克隆技术由于将限制性内切酶的表达与原有细胞环境分离开来，避免了原细胞中其它内切酶的污染，从而提高了酶的纯度。

此外，克隆技术提高了限制性内切酶的产量，简化了纯化过程，使得生产成本显著降低；克隆的基因很容易进行测序分析，表达出的蛋白也能进行X射线结晶分析，这使得我们对于克隆产物更加确定。

限制性内切酶
的主要功能是保护细菌不受噬菌体的感染，这一观点已被人们广泛接受。

它们作为微生物免疫机制的一部分行使其功能。

当一个没有限制性内切酶的细菌被病毒感染时，大部分病毒颗粒都能成功地进行感染。

然而一个有限制性内切酶的同种细菌被成功感染的比率显著下降。

出现更多的限制性内切酶将会起到多重保护作用；而一个拥有4到5种各自独立的限制性内切酶将会使细胞坚不可摧。

传统上将限制性内切酶按照亚基组成、酶切位置、识别位点、辅助因子等因素划分为三大类。

然而，蛋白测序的结果表明，限制性内切酶的变化多种多样，若从分子水平上分类，则应当远远不止这三种。

I型限制性内切酶是一类兼有限制性内切酶和修饰酶活性的多个亚基的蛋白复合体。

它们在识别位点很远的地方任意切割DNA链。

以前人们认为I型限制性内切酶很稀有，但现在通过对基因组测序的结果发现这一类酶其实很常见；尽管I型酶在生化研究中很有意义，但由于不产生确定的限制片段和明确的跑胶条带，因而不具备实用性。

II型酶在其识别位点之中或临近的确定位点特异地切开DNA链。

它们产生确定的限制片段和跑胶条带，因此是三类限制性内切酶中唯一用于DNA分析和克隆的一类。

II型限制性内切酶由一群性状和来源都不尽相同的蛋白组成，因而任意一种限制性内切酶的氨基酸序列可能与另一种限制性内切酶的氨基酸序列截然不同。

实际上，从已知的情况上看，这些酶很可能是在进化过程中各自独立产生的，而非来源于同一个祖先。

II型限制性内切酶中最普遍的是象Hha I、Hind III和Not I这样在识别序列中进行切割的酶。

这一类酶是构成商业化酶的主要部分。

大部分这类酶都以同二聚体的形式结合到DNA 上，因而识别的是对称序列；但有极少的酶作为单聚体结合到DNA上，识别非对称序列。

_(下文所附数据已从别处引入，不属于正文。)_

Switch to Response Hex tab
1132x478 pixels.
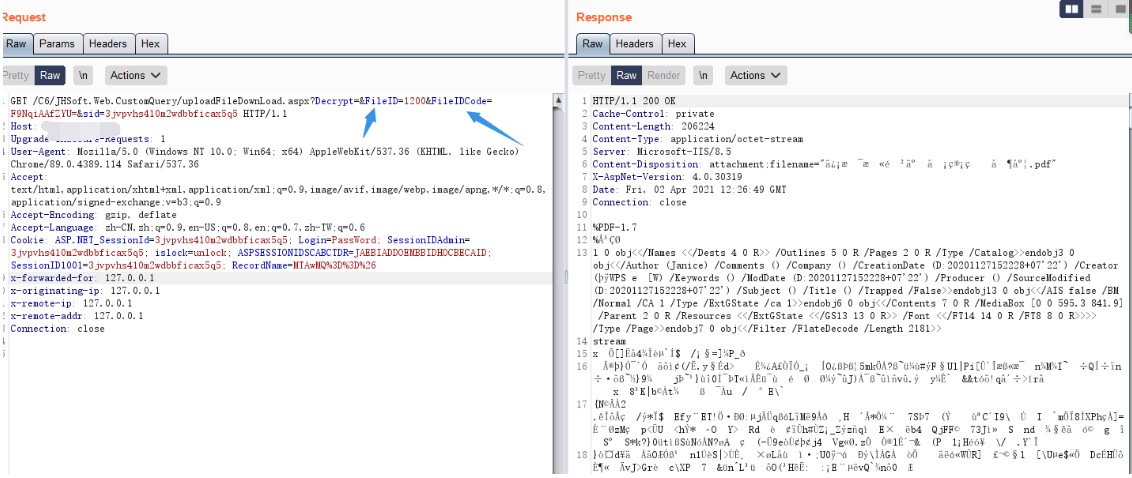click(677, 44)
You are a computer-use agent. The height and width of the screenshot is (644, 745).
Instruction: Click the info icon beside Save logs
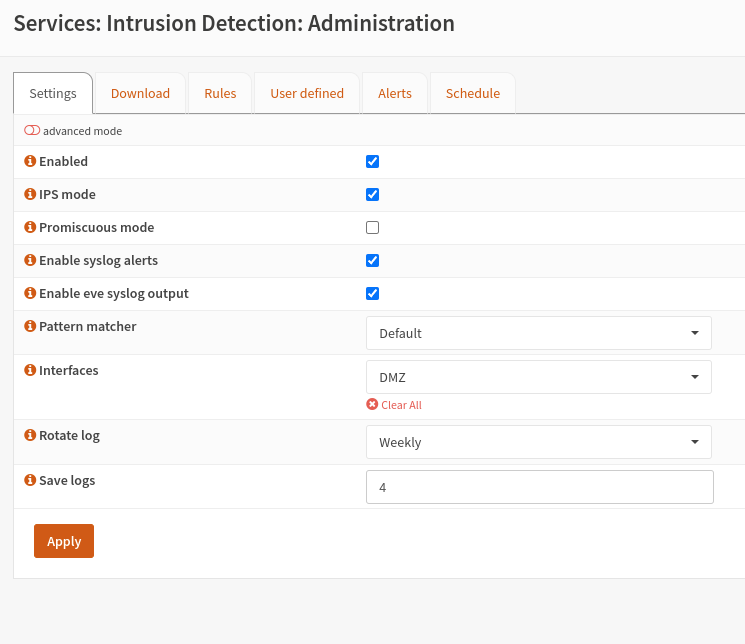coord(30,480)
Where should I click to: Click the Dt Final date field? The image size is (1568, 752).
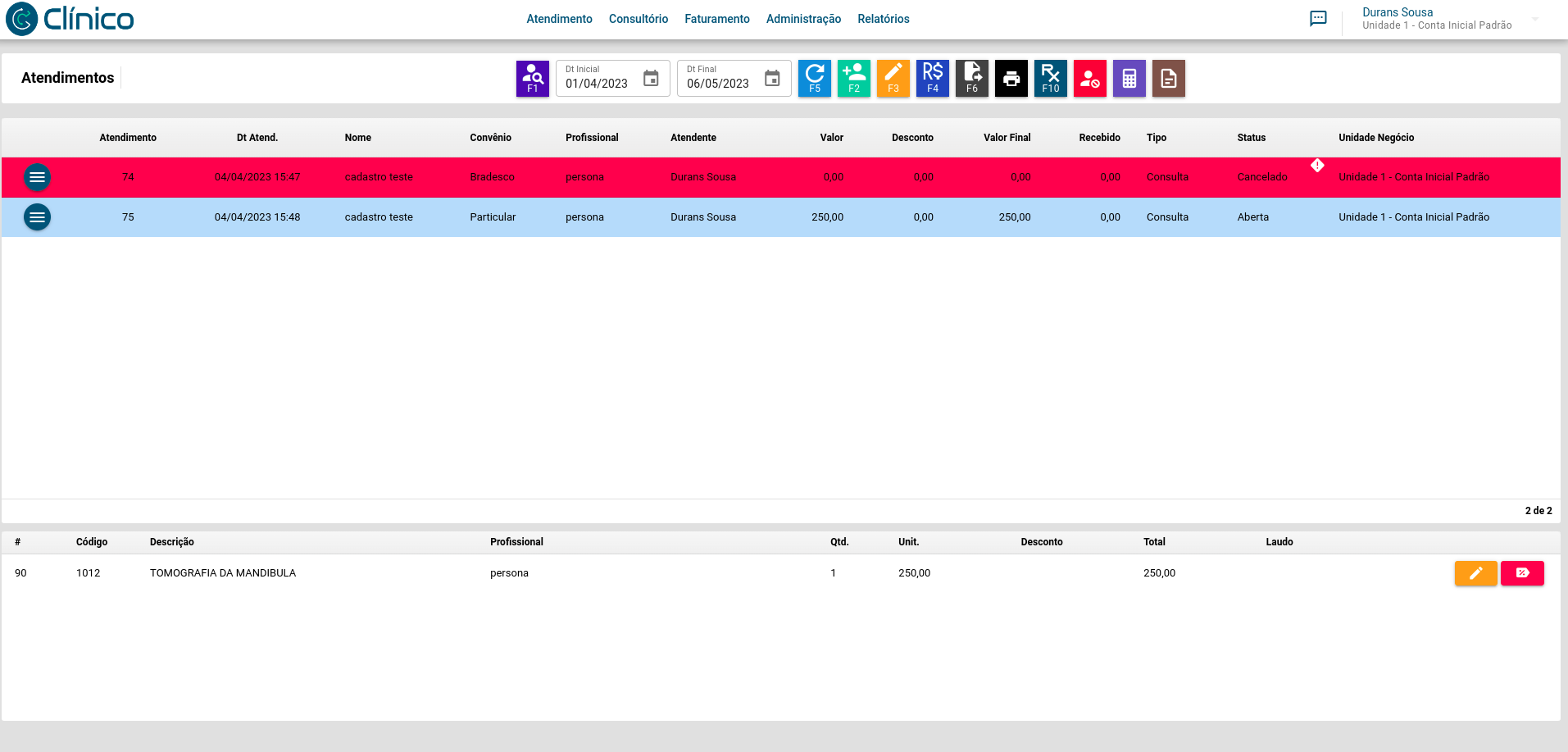click(719, 83)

一些酶识别连续的序列（如EcoR I识别GAA TTC）；而另一些识别不连续的序列（如Bgl I 识别GCCNNNNNGGC）。

限制性内切酶的切割后产生一个3'羟基端和一个5'磷酸基团。

它们的活性要求镁离子，而相应的修饰酶则需要S-甲硫氨酸腺苷的存在。

这些酶一般都比较小，亚基一般都在200-300个氨基酸左右。

另一种比较常见的酶是所谓的IIS型酶，比如Fok I和Alw I，它们在识别位点之外切开DNA。

这些酶的大小居中，约为400-650个氨基酸左右；它们识别连续的非对称序列，有一个结合识别位点的域和一个专门切割DNA的功能域。

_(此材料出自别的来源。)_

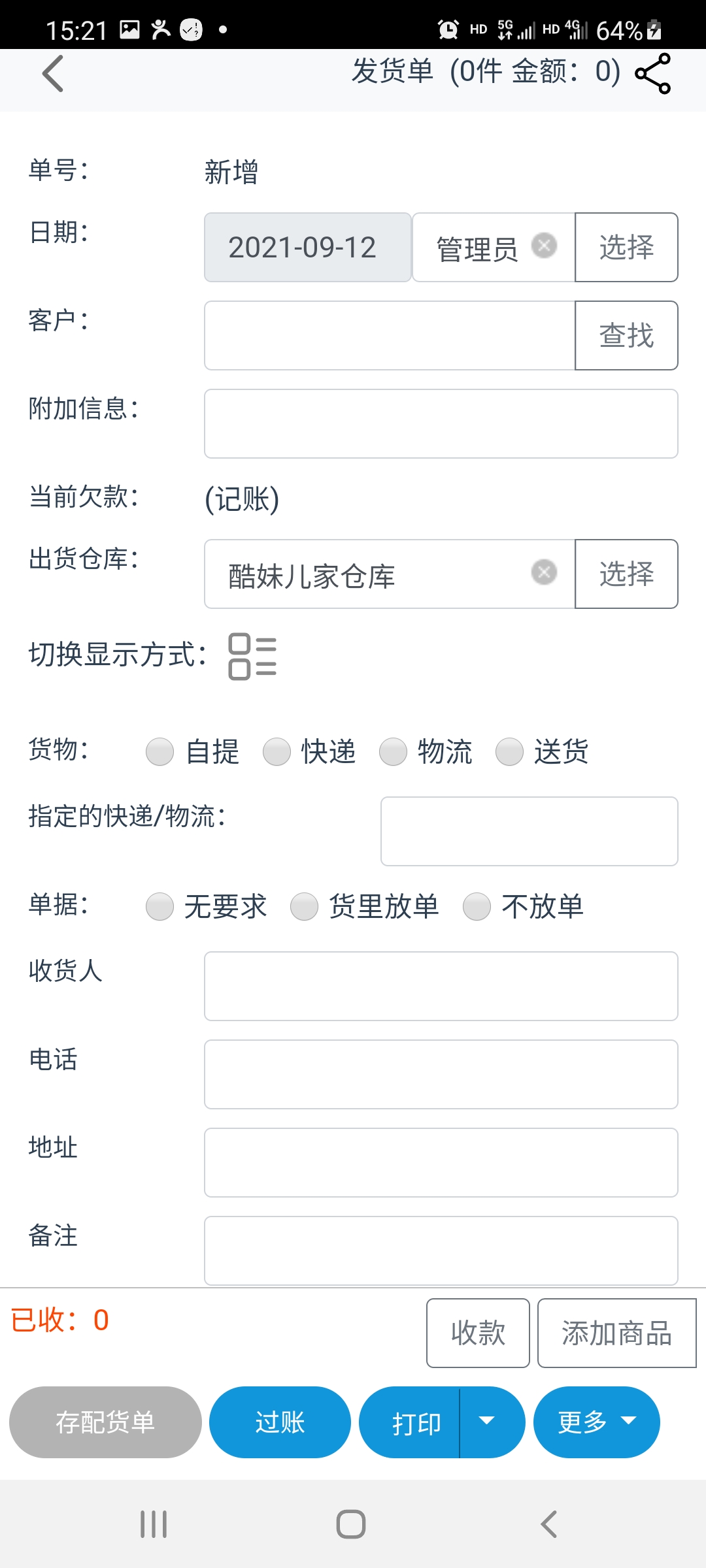Screen dimensions: 706x1568
Task: Tap the share icon in header
Action: (x=652, y=73)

一般认为这些酶主要以单体的形式结合到DNA上，但与临近的酶结合成二聚体，协同切开DNA链。

因此一些IIS型的酶在切割有多个识别位点的DNA分子时，活性可能更高。

第三种II型限制性内切酶（有时也被称为IV型限制性内切酶）是一类较大的、集限制和修饰功能于一体的酶，通常由850-1250个碱基组成，在同一条多肽链上同时具有限制和修饰酶活性。

有些酶识别连续序列，并在识别位点的一端切开DNA链；而另一些酶识别不连续的序列（如Bcg I：CGANNNNNNTGC），并在识别位点的两端切开DNA链，产生一小段含识别序列的片段。

这些酶的氨基酸序列各不相同，但其结构组成是一致的。

他们在N 端由一个负责切开DNA的功能域，这个域又与DNA修饰域连接；此外还有一到两个识别特异DNA序列的功能域构成C端，或以独立的亚基形式存在。

当这些酶与底物结合时，它们或行使限制性内切酶的功能切开底物，或作为修饰酶将其甲基化。

III型限制性内切酶也是兼有限制-修饰两种功能的酶。

它们在识别位点之外切开DNA 链，并且要求识别位点是反向重复序列；它们很少能产生完全切割的片段，因而不具备实用价值，也没有人将其商业化。